So I looked for help with these questions before and found answers but some with an explantion that confused me or just wrong answers. I want to know how to do the problem so I can do them by meself later... here are my two questions.
1. Trapezoid HGFE is inscribed in a circle, with EF \(\parallel\) GH. If arc GH is 70 degrees, arc EH is \(x^2 - 2x\) degrees, and arc FG is 56 - 3x degrees, where x > 0, find arc EPF, in degrees.
I already found the answer 205 from a previous answer but that was inncorrect with no explantion.
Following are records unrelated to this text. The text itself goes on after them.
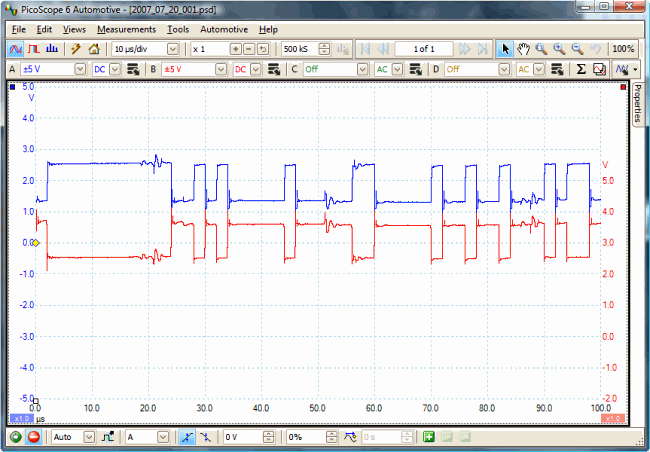The image size is (650, 452).
Task: Click the yellow trigger marker diamond
Action: pos(37,242)
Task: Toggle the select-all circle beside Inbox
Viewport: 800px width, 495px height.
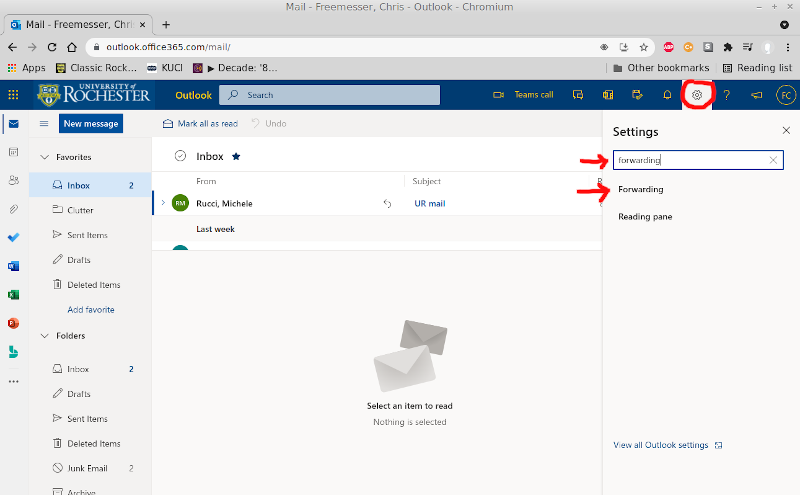Action: (180, 156)
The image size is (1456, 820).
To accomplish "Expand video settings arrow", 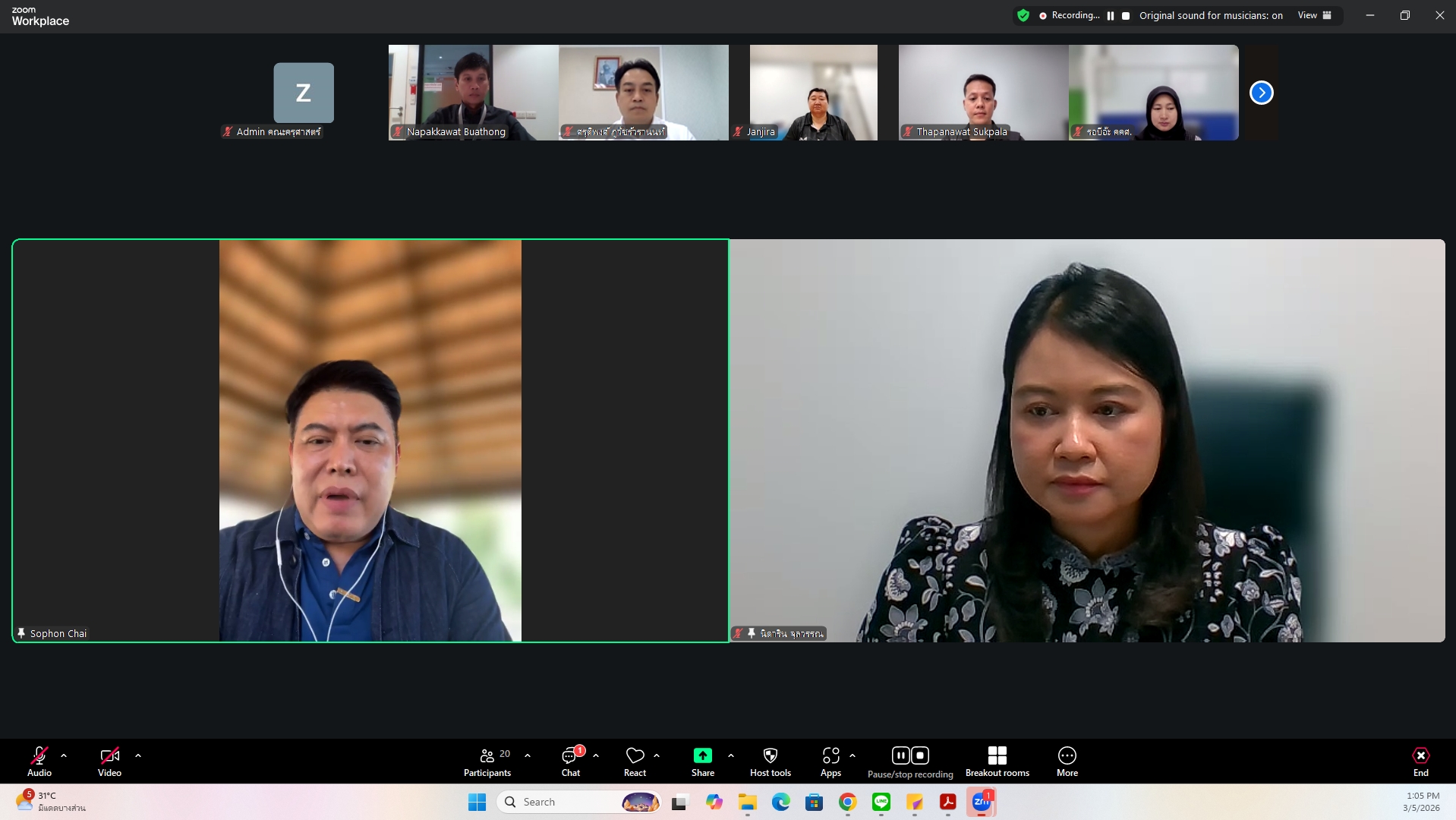I will pos(138,755).
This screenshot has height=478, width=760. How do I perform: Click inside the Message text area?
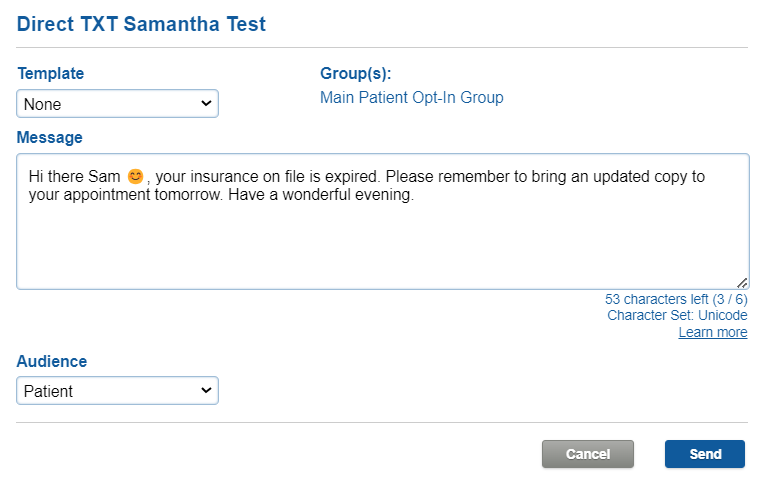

2. A regular dodecagon \(P_1 P_2 P_3 \dotsb P_{12}\) is inscribed in a circle with radius 1. Compute
\((P_1 P_2)^2 + (P_1 P_3)^2 + \dots + (P_{11} P_{12})^2.\)
(The sum includes all terms of the form \((P_i P_j)^2,\) where \(1 \le i < j \le 12.\))
I have found the answer on this website to be 42 but there answer is wrong and I also do not yet know what \(sin\) is in math.
If someone could help me that would be greatly appreciated.
~ Wolf
1. Arc EPF works out to 210 degrees.
2. There are 12 digaonals that have a length of P_1 P_2, which from the Sine Law, is sin (15 degrees). There are 12 diagonals that have a legnth of P_1 P_3, which from the Sine Law, is sin (30 degrees). We can appy the same reasoning to the other diagonals, which gives us a total sum of
(12 sin 15)^2 + (12 sin 30)^2 + (12 sin 45)^2 + (12 sin 60)^2 + (12 sin 75)^2 + (12 sin 90)^2 + (12 sin 105)^2 + (12 sin 120)^2 + (12 sin 135)^2 + (12 sin 150)^2 + (12 sin 175)^2 = 864.
Since we have double-counted, the answer is 864/2 = 432.
1) EF || GH ---> arc(EH) = arc(FG) ---> x2 - 2x = 56 - 3x
x2 + x - 56 = 0
(x + 8)(x - 7) = 0
x = 7 (can't be negative)
I don't know how to use this value for x to find arc(EPF) because I don't know where P is.
2) Because this is a regular dodecagon, each side is congruent to every other side.
Since you haven't had any trig, try this:
Within the regular dodecagon,
-- Draw the regular hexagon P1P3P5P7P9P11 (with the center of the circle = O)
Since it is a regular hexagon, angle(P1OP3) = 60o
OP1 = OP3 = P1P3 = 1
-- Draw the diameter of the circle that goes through P2.
This bisects angle(P1OP3) and also bisects P1P3 -- call this point X.
-- P1X · XP3 = P2X · XP8 (P8 is the other end of the diameter from P2)
P1X = XP3 = 1/2
Let P2X = x ---> XP8 = 2 - x
P1X · XP3 = P2X · XP8 ---> (1/2)(1/2) = (x)(2 - x)
1/4 = 2x - x2
x2 - 2x - 1/4 = 0
By the quadratic formula: x = ( 2 - sqrt(3) ) / 2
Now, look at triangle P1XP2 -- it is a right triangle with P1P2 the hypotenuse
Using the Pythagorean Theorem: (P1P2)2 = (1/2)2 + ( 2 - sqrt(3) )2
---> P1P2 = 2 - sqrt(3)
To find your answer, you'll need to square this and multiply by 12.
Ok! so as I was following along with your second answer I squared and multiplied I got the answer \(84-43\sqrt{3} \). Is this correct or did I do the math wrong? For question one I did not relise until later that I forgot to include an image... here is the image
Thank you so much for helping me!!!
~Wolf